Output every line of the material below as a numbered list, and leave out any blank lines.

# START OF GIVEN INFORMATION

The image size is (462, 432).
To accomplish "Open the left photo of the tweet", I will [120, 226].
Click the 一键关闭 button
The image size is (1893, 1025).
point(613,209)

# END OF GIVEN INFORMATION

■ **CORRECT RESPONSE**
1. The image size is (462, 432).
2. To accomplish "Open the left photo of the tweet", I will [120, 226].
3. Click the 一键关闭 button
4. The image size is (1893, 1025).
5. point(613,209)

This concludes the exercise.